Dimming Southeast Asia growth outlook adds to risks for China

Asean

China’s slowing economic growth is denting demand for goods and natural resources from Southeast Asia which, in turn, is hitting demand for Chinese exports in the Asean region, the biggest market for China outside the United States and Europe.

This loop effect has dimmed prospects for a second-half recovery across Southeast Asia, with currencies at multi-year lows and depressed stock markets squeezing income and investment. It also complicates China’s efforts to revive growth in its economy, the world’s second-largest.

The region’s exports have dragged as Chinese demand for Indonesian coal, Malaysian electronics and Thai car parts has slumped, with China heading for its weakest growth since 1990.
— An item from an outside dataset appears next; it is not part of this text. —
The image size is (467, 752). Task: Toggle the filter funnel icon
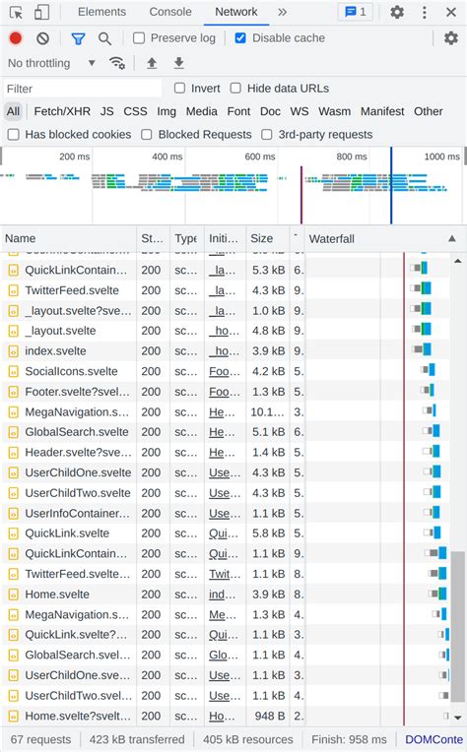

Sentiment was already very fragile in Southeast Asia going into the China turmoil
Fred Neumann, HSBC

The 10 economies in the Association of South East Asian Nations took nearly US$160 billion of China’s exports in the first seven months of the year, according to Chinese trade data - around the same as Japan, South Korea and Taiwan combined.

Sharp falls in stock markets and capital flight from Southeast Asia are further battering confidence and pushing up funding costs, hobbling growth in a region where recent expansion has been fuelled by cheap debt.

“Sentiment was already very fragile in Southeast Asia going into the China turmoil,” HSBC’s Fred Neumann said. “Global financial volatility and higher funding costs are exerting a bigger drag on growth than many people had anticipated.”

The Philippines was the bright spot, with annual GDP growth picking up to 5.6 per cent in the second quarter from 5 per cent in the first. But growth slowed across the region’s four other main economies.

Capital Economics, a consultancy, calculated that annual growth among Southeast Asia’s five main economies slowed to 4.3 per cent in the second quarter from 4.4 percent in the first.

“It’s the weakest since Q3 of last year, which doesn’t sound that bad, but Thailand’s growth was still being dragged down by the political crisis back then,” economist Dan Martin said.

As growth slows, governments are feeling the pressure.

Less than a year after taking charge of Southeast Asia’s largest economy, Indonesian President Joko Widodo has reshuffled his cabinet, replacing his chief economy minister and dismissing the trade minister.

At a six-year low of 4.67 per cent in the second quarter, growth is far from a campaign pledge of 7 per cent, and the authorities are struggling to prop up the rupiah, which is down 12 per cent against the US dollar this year and is now at its lowest level since the Asian financial crisis.

Thai Prime Minister Prayuth Chan-ocha also came to power last year, after a coup, and promised investors stability. But with no sign of recovery he has installed a new finance minister and deputy prime minister to revive the economy.

Analysts say corporate balance sheets are, on the whole, sufficiently strong to absorb the shock. But Xavier Jean, director of Asia-Pacific corporate ratings at Standard & Poor’s, cautioned that weakening currencies would cause problems.

“If currencies continue to depreciate, you will see some defaults,” he said, singling out Indonesian firms as particularly at risk because of their greater currency mismatches and refinancing requirements.